Objective
Can you write out all of the following records again, requests included, scaling each coordinate in the answers by 2.4 and rounding to whole numbers with halves rounded up? Leave the pictures out.
* * *
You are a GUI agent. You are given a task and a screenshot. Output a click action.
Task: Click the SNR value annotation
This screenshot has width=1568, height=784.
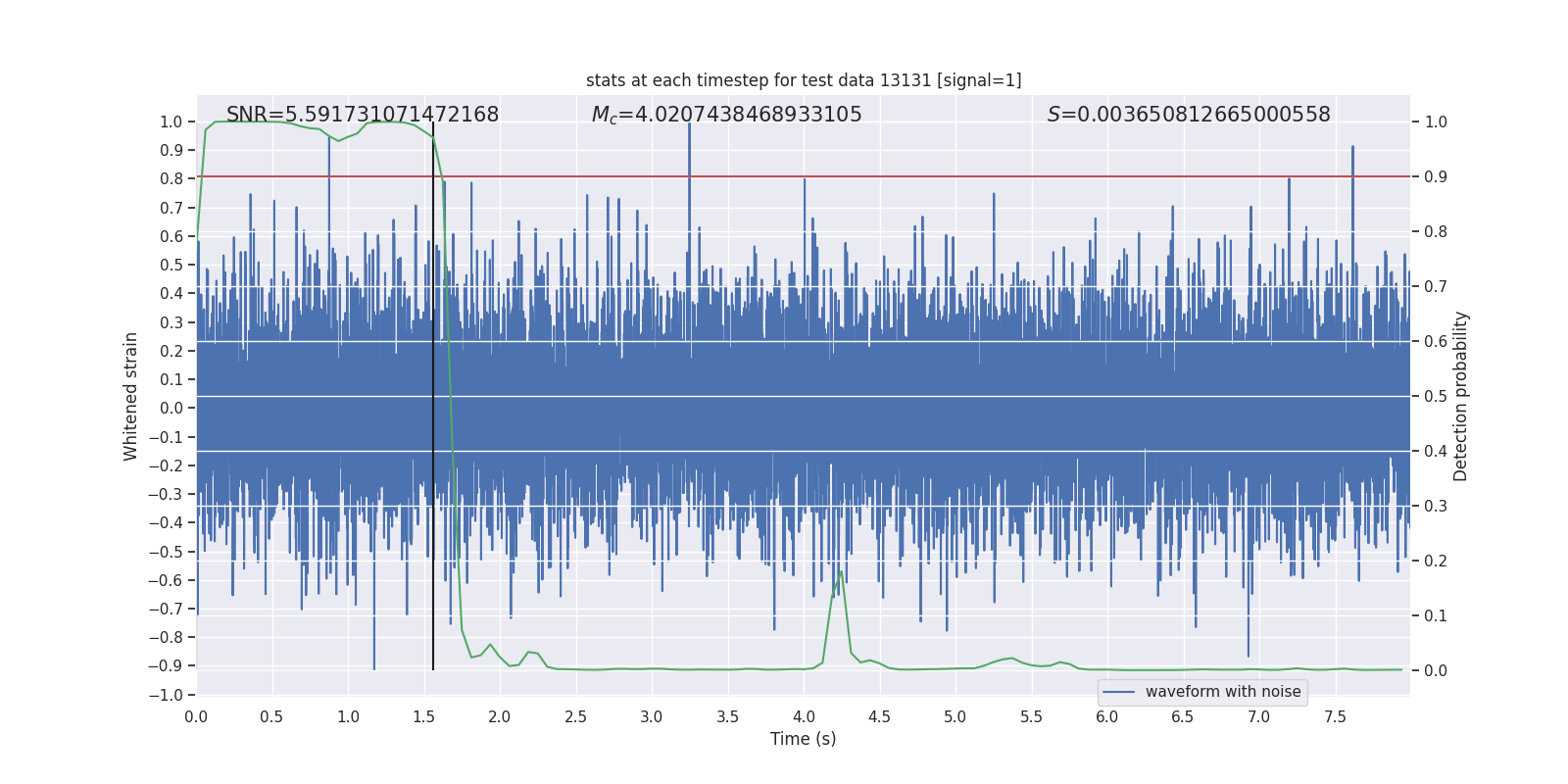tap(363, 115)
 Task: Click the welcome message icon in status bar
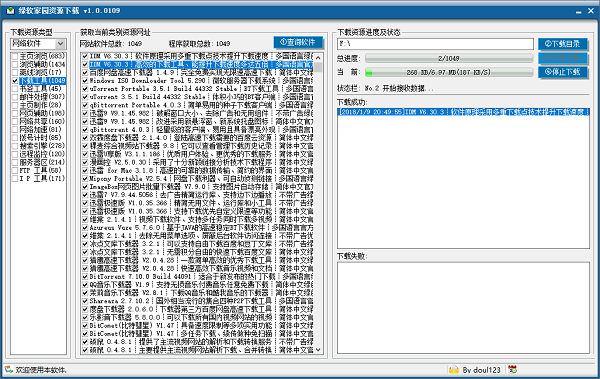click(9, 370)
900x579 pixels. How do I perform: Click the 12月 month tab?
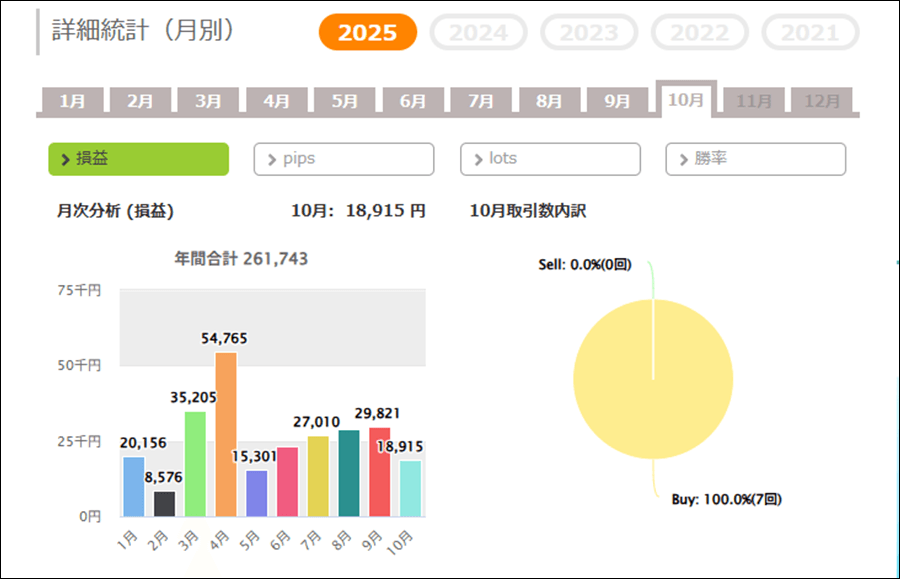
* * *
Exercise response
You are a GUI agent. You are given a task and a screenshot. Output a click action.
Task: Click the SNR value annotation
This screenshot has width=1568, height=784.
tap(871, 276)
 Task: Click the welcome message icon in status bar
click(22, 888)
900x579 pixels. How do I perform: Click the 12月 month tab?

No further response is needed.